Metropolitan Transit Authority Chairman Joseph Lhota talks about the risks that possible funding cuts would cause to the MTA and the people of New York. (Feb. 6, 2012) Credit: Nancy Borowick

The odds are running very strongly against a total repeal of the MTA payroll tax, the enactment of which sparked a bitter electoral backlash on Long Island three years ago.

But as unlikely as the chances may be, local elected officials -- especially those with few mass transit users in their districts -- seem to see no downside in lining up behind a repeal bill.

By keeping the issue alive, state lawmakers at least get to remind voters of the partial success they shared in late last year when Gov. Andrew M. Cuomo signed legislation rolling back a portion of the tax.

Hailing that measure, its sponsors spoke only weeks ago of how it provided tax relief for nearly 300,000 small businesses and others. In effect, the state was shaving about $250 million of the estimated annual $1.4 billion-plus revenue from the tax, created in the first place to rescue the transit system from fiscal collapse.

Consider the political lift of the partial repeal for state Sen. Lee Zeldin (R-Shirley), whose campaign hammered away at the new tax in 2010, when he unseated one-term Democrat Brian Foley. "A lot of people said we'd never be successful in having any of it repealed," Zeldin said this week. "While I'm very pleased we made the progress we did for 80 percent of those paying the tax in Suffolk alone, we'll continue to advocate for the other 20 percent."
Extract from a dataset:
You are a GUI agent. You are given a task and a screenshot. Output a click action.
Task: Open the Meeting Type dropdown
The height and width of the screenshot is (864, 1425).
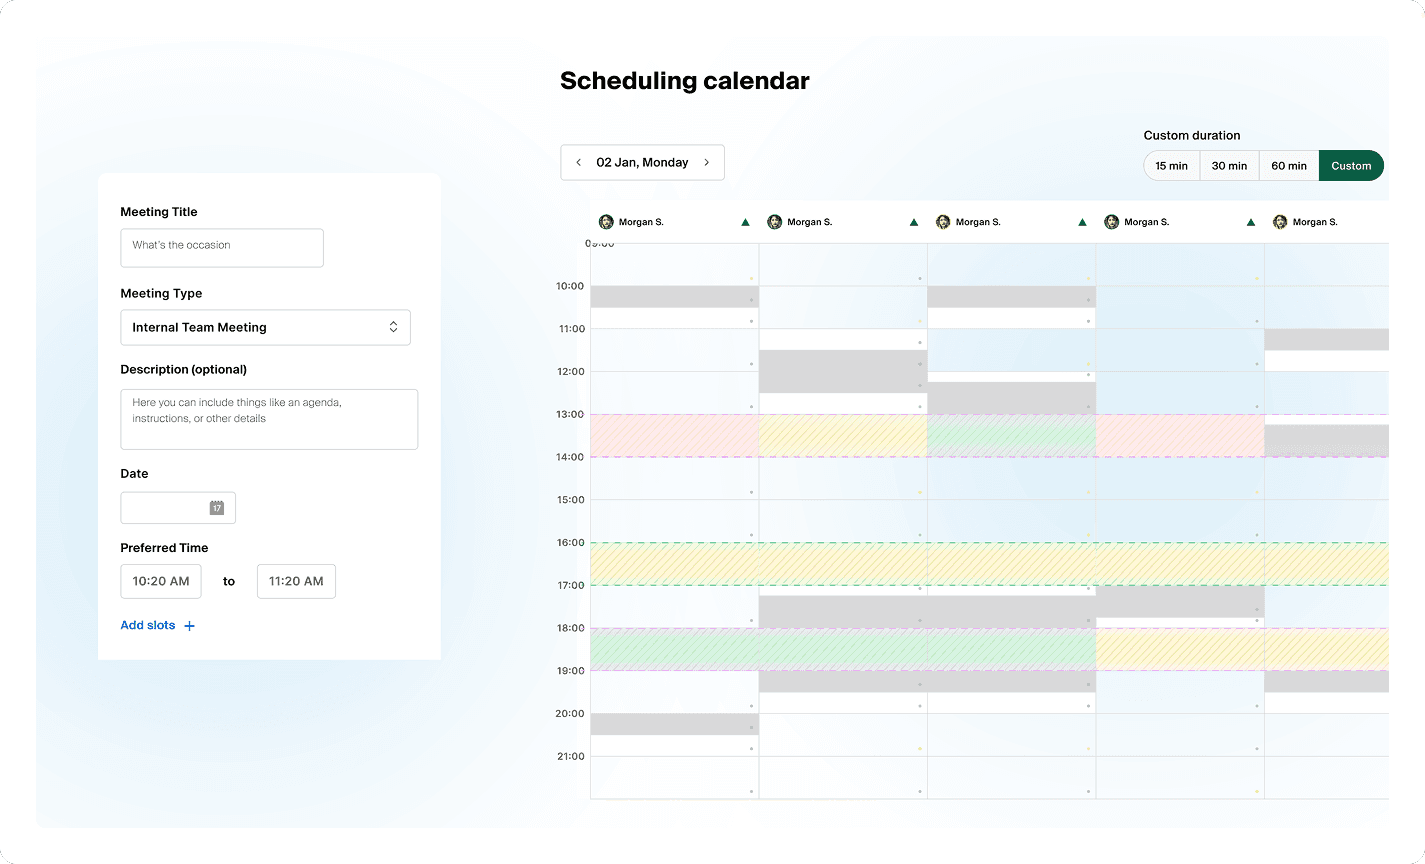(x=265, y=327)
So far, a Democratic challenger to Zeldin has yet to emerge. Democrats say they have a couple of prospects, still to be named. The same goes for the re-election effort of first-term state Sen. Jack Martins (R-Mineola), who's pushing to remove libraries from the payroll tax.

For many reasons, legislative first-termers ordinarily are viewed as the most vulnerable to challenge from the opposite party.

In a wider context, the ongoing issue shows how times have changed.

Once Long Island's powerful Senate bloc would proudly deliver big-time goodies from the pork barrel. Now they might be considered lucky to be able to tell voters they helped modestly relieve the costs of existing services.

The lean years had commenced by 2009 when the state imposed a 0.34 percent tax on payroll expenses of all employers and on net earnings of self-employed individuals engaged in business within the MTA's 12-county service area.

Last December, Cuomo and lawmakers cut the percentage of the tax to 0.23 percent for payrolls below $1.75 million, and to zero for those below $1.25 million. The state is to make up the difference to the MTA. But when asked about full repeal last Thursday, Cuomo asked where the MTA revenues would be made up.

On Monday, MTA chairman Joseph Lhota raised the threat of a different billion-dollar hole. He and New York House members gathered at Grand Central Terminal to slam a GOP bill in the House of Representatives that would end the share of gasoline taxes that has gone to mass-transit systems since the Reagan administration.

Lhota called the bill "the worst piece of legislation anyone could ever imagine."

For the moment, it seems unlikely this cutoff would survive a final U.S. Senate version. But the House measure -- aimed to fund highway systems -- has its fans. Transportation Committee chairman John L. Mica (R-Fla.), for one, calls it "the most significant reform of transportation programs in decades."

Will folks in Mica's district on the state's Atlantic coast fault him for trying?